— BEGIN Page —

Delicious, healthy carrot cake baked oatmeal cups with raisins, pecans and shredded coconut. These easy carrot cake baked oatmeal cups are naturally sweetened with a touch of maple syrup and topped with a light cream cheese glaze. A wonderful on-the-go or meal prep breakfast for your week!

Ingredients
Wet ingredients:

  • 1 cup shredded carrots (2 medium carrots)
  • 2/3 cup unsweetened applesauce
  • 2 eggs, at room temperature
  • 1 cup unsweetened almond milk or coconut milk
  • ¼ cup pure maple syrup
  • 1 tablespoon melted and cooled coconut oil
Carrot Cake Baked Oatmeal Cups


Dry ingredients:

  • 2 cups old fashioned rolled oats, gluten free if desired
  • 1 teaspoon baking powder
  • 1 ½ teaspoons cinnamon
  • ¼ teaspoon salt
  • ½ cup unsweetened shredded coconut
  • ½ cup raisins
  • ⅓ cup chopped pecans

For the cream cheese glaze:

  • 2 tablespoons cream cheese, softened
  • 2 tablespoons powdered sugar
  • ½ teaspoon vanilla extract
  • 1-2 teaspoons unsweetened almond milk or coconut milk, to thin

Instructions

  1. Preheat oven to 350 degrees F. Line a 12 cup muffin pan with muffin liners and spray with nonstick cooking spray to prevent oatmeal cups from sticking.
  2. In a medium bowl, mix together the shredded carrots, applesauce, eggs, almond milk, maple syrup and coconut oil until smooth and well combined.
  3. Next stir in dry ingredients: oats, baking powder, cinnamon and salt; stir well to combine. Fold in shredded coconut, chopped pecans and raisins.
  4. Evenly distribute oatmeal batter between muffin liners and bake for 25-30 minutes or until oatmeal cups are set.
  5. To make the cream cheese glaze: in a small bowl, mix together the cream cheese, powdered sugar, vanilla extract and almond milk. Drizzle or pipe over the oatmeal cups. Makes 12 oatmeal cups.

— END Page —

## Stated task A:
Please reproduce the passage of the carrot cake oatmeal cup recipe from "1. Preheat oven" up to and including "12 oatmeal cups.".

— BEGIN Data shown —

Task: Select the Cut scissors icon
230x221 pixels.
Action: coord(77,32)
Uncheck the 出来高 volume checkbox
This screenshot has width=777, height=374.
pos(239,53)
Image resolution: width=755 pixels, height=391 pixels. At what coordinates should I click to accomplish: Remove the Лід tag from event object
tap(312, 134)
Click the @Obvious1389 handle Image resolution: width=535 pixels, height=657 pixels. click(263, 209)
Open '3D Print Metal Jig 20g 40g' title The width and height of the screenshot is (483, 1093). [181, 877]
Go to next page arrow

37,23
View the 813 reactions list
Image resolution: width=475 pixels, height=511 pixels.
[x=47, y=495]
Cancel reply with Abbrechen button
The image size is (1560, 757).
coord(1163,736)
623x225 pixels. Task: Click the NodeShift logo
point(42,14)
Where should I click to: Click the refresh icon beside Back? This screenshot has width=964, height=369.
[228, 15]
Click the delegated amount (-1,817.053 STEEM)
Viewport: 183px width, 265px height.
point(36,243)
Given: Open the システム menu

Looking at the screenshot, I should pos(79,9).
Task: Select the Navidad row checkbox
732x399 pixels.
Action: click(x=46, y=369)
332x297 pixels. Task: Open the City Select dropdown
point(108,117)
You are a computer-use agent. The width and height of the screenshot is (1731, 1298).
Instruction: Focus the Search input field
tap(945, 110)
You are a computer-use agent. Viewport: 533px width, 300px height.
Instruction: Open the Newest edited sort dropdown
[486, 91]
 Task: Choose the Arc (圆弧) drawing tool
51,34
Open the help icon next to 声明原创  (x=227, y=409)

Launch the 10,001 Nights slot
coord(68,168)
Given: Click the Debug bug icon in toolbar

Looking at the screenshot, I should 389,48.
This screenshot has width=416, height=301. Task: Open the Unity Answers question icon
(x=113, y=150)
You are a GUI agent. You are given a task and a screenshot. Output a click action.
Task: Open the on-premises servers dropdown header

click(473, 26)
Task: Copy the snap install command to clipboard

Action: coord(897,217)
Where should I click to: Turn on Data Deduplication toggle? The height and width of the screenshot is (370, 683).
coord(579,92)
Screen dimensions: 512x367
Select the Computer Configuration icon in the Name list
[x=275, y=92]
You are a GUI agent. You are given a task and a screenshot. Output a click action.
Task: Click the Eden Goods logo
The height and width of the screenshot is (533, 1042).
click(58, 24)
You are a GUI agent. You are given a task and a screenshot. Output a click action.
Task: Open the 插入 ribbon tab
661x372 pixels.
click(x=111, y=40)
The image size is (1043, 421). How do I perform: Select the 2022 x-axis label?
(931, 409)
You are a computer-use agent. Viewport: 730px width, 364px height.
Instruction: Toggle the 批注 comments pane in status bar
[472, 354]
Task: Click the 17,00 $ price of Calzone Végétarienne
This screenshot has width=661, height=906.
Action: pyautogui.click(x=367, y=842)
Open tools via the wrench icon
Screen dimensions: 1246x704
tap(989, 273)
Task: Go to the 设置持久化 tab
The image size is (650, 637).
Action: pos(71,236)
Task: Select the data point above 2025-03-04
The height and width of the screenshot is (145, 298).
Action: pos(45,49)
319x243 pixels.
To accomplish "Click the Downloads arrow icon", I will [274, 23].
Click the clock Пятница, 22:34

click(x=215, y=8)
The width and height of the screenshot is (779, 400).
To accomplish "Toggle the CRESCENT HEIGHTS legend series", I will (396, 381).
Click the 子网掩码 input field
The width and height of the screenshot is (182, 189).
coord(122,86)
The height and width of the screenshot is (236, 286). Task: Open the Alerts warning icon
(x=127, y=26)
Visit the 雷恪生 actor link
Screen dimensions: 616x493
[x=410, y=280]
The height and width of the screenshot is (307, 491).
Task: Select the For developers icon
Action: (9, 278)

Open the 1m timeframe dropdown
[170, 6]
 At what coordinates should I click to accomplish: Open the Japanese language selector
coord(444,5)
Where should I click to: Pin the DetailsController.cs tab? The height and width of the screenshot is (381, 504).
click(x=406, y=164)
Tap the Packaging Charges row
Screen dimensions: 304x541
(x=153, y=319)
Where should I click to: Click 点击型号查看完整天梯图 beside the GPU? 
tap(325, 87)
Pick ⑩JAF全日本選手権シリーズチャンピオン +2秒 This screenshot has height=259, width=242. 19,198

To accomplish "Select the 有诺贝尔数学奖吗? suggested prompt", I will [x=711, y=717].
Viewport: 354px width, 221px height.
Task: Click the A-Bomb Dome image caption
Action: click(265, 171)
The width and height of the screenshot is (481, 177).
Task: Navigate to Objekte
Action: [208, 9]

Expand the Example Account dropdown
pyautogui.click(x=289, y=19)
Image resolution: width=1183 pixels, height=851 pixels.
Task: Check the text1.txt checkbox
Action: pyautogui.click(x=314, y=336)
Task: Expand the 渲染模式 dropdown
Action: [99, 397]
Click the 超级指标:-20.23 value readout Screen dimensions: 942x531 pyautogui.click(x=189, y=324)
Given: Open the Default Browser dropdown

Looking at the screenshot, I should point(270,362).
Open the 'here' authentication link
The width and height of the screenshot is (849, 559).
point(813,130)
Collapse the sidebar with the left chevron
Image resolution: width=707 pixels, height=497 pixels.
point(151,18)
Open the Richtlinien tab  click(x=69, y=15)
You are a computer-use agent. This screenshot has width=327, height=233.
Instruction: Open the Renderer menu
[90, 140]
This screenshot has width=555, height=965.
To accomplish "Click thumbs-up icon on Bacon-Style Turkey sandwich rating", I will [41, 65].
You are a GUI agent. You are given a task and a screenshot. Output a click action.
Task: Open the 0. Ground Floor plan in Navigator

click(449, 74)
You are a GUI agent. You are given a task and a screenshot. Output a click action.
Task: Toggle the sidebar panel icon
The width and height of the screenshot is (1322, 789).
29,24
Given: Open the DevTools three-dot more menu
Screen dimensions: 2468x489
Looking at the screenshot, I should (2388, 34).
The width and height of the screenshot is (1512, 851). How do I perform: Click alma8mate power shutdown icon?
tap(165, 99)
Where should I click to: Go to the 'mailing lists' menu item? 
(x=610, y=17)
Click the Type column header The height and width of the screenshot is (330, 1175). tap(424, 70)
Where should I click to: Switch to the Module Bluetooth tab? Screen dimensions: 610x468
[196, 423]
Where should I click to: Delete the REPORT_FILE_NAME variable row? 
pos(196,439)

— END Data shown —

## Stated task B:
Turn the records, from their first line up to and including the line with "coord(1163,736)", into a numbered list without blank lines.

## Full output A:
1. Preheat oven to 350 degrees F. Line a 12 cup muffin pan with muffin liners and spray with nonstick cooking spray to prevent oatmeal cups from sticking.
  2. In a medium bowl, mix together the shredded carrots, applesauce, eggs, almond milk, maple syrup and coconut oil until smooth and well combined.
  3. Next stir in dry ingredients: oats, baking powder, cinnamon and salt; stir well to combine. Fold in shredded coconut, chopped pecans and raisins.
  4. Evenly distribute oatmeal batter between muffin liners and bake for 25-30 minutes or until oatmeal cups are set.
  5. To make the cream cheese glaze: in a small bowl, mix together the cream cheese, powdered sugar, vanilla extract and almond milk. Drizzle or pipe over the oatmeal cups. Makes 12 oatmeal cups.

## Full output B:
1. Task: Select the Cut scissors icon
2. 230x221 pixels.
3. Action: coord(77,32)
4. Uncheck the 出来高 volume checkbox
5. This screenshot has width=777, height=374.
6. pos(239,53)
7. Image resolution: width=755 pixels, height=391 pixels. At what coordinates should I click to accomplish: Remove the Лід tag from event object
8. tap(312, 134)
9. Click the @Obvious1389 handle Image resolution: width=535 pixels, height=657 pixels. click(263, 209)
10. Open '3D Print Metal Jig 20g 40g' title The width and height of the screenshot is (483, 1093). [181, 877]
11. Go to next page arrow
12. 37,23
13. View the 813 reactions list
14. Image resolution: width=475 pixels, height=511 pixels.
15. [x=47, y=495]
16. Cancel reply with Abbrechen button
17. The image size is (1560, 757).
18. coord(1163,736)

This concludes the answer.